# WHAT THE EXERCISE ASKS:
Reproduce the rows below with "How do I perform" changed to "How should I carry out" wherever it occurs and everything else left unchanged. Omit the pictures from your output.

# STORED RECORDS:
== == ==
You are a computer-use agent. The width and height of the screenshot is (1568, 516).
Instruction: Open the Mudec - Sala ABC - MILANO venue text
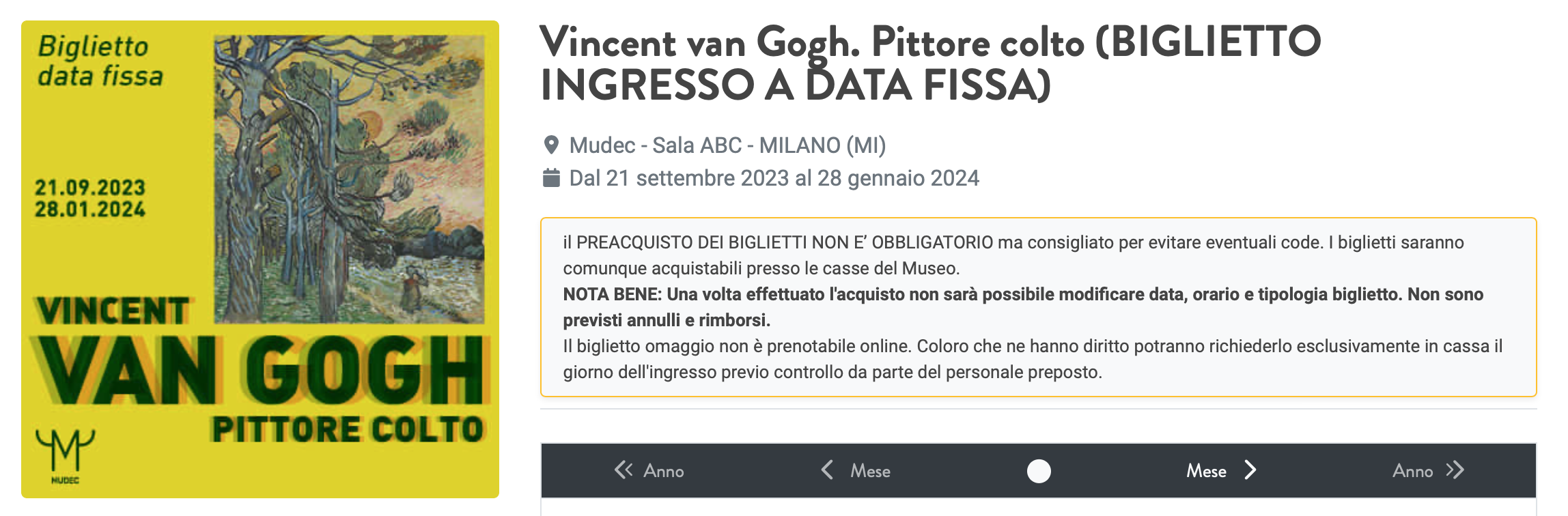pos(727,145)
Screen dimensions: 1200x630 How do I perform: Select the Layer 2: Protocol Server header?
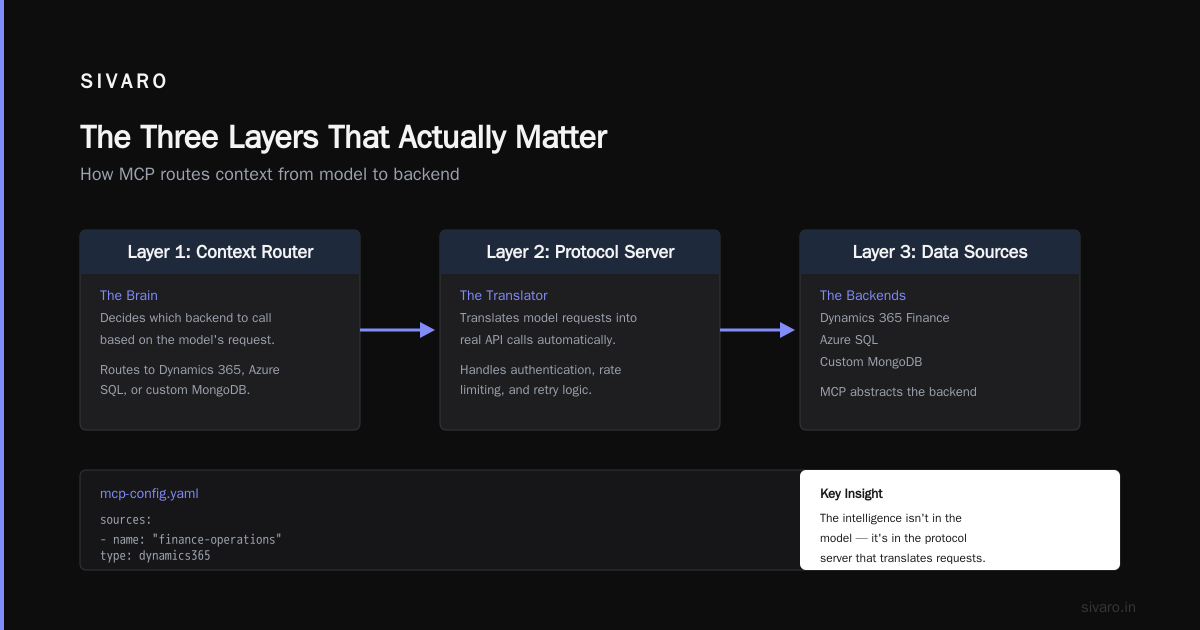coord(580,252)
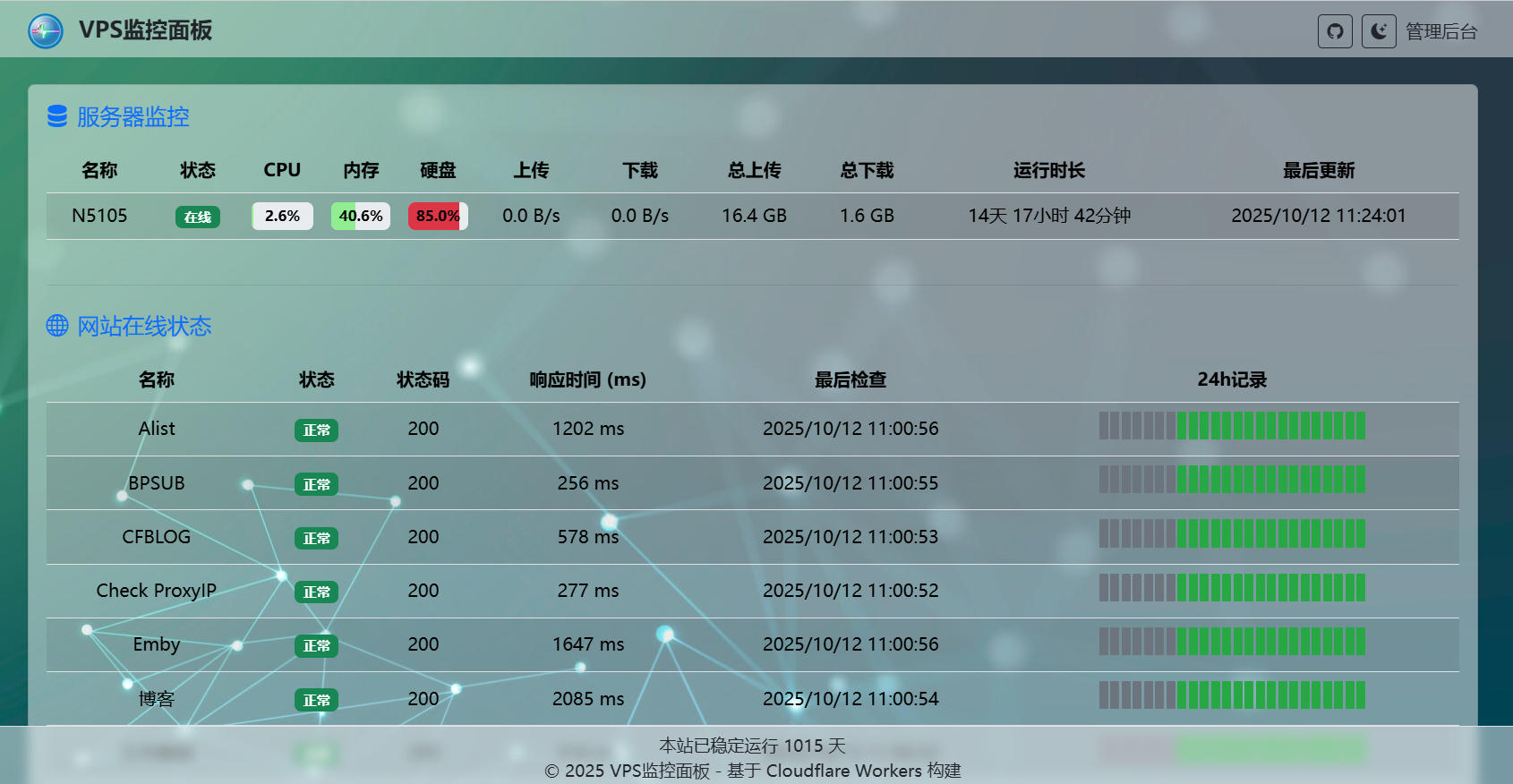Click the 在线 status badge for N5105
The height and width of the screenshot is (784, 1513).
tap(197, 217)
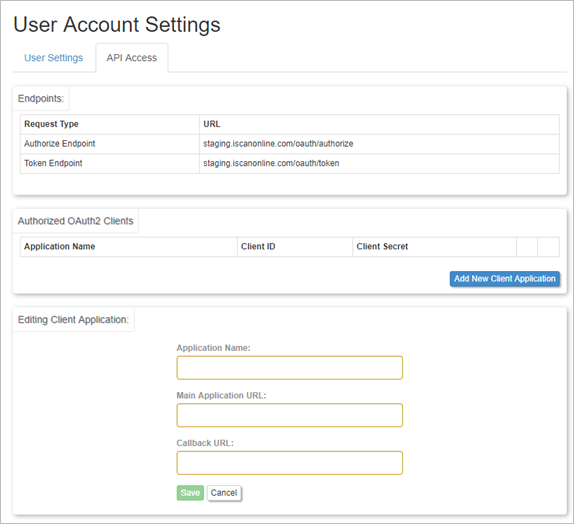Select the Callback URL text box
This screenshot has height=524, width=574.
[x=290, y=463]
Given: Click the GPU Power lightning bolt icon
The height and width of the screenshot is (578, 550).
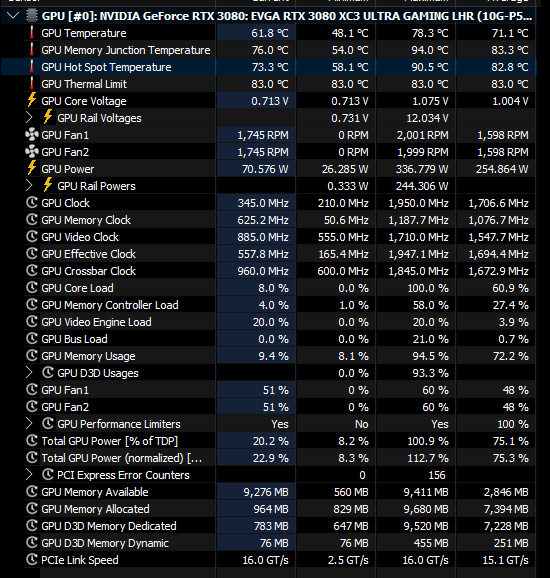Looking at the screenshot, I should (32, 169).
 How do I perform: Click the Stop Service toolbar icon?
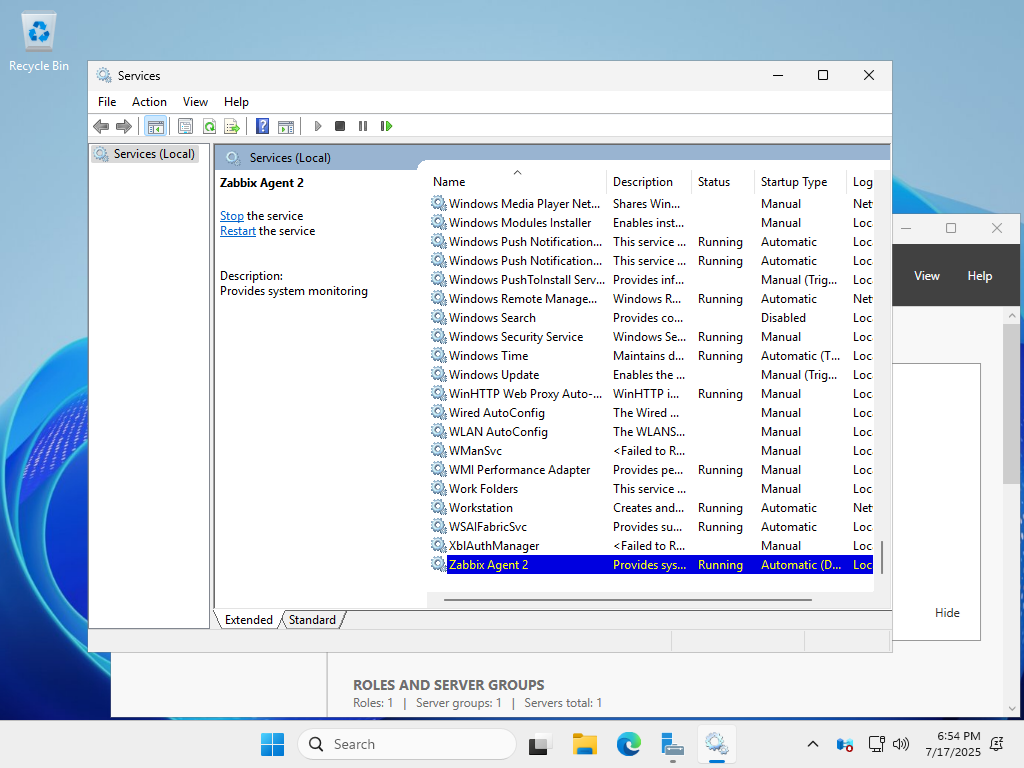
== == ==
# ANSWER TO THE TASK:
You are a computer-use agent. The width and height of the screenshot is (1568, 516).
Instruction: Open the Mudec - Sala ABC - MILANO venue text
pos(727,145)
Screen dimensions: 1200x630 How should I carry out: Select the Layer 2: Protocol Server header?
coord(580,252)
Click the 在线 status badge for N5105
The height and width of the screenshot is (784, 1513).
tap(197, 217)
Select the Callback URL text box
This screenshot has height=524, width=574.
[x=290, y=463]
Given: Click the GPU Power lightning bolt icon
The height and width of the screenshot is (578, 550).
Looking at the screenshot, I should (32, 169).
 How should I carry out: Click the Stop Service toolbar icon?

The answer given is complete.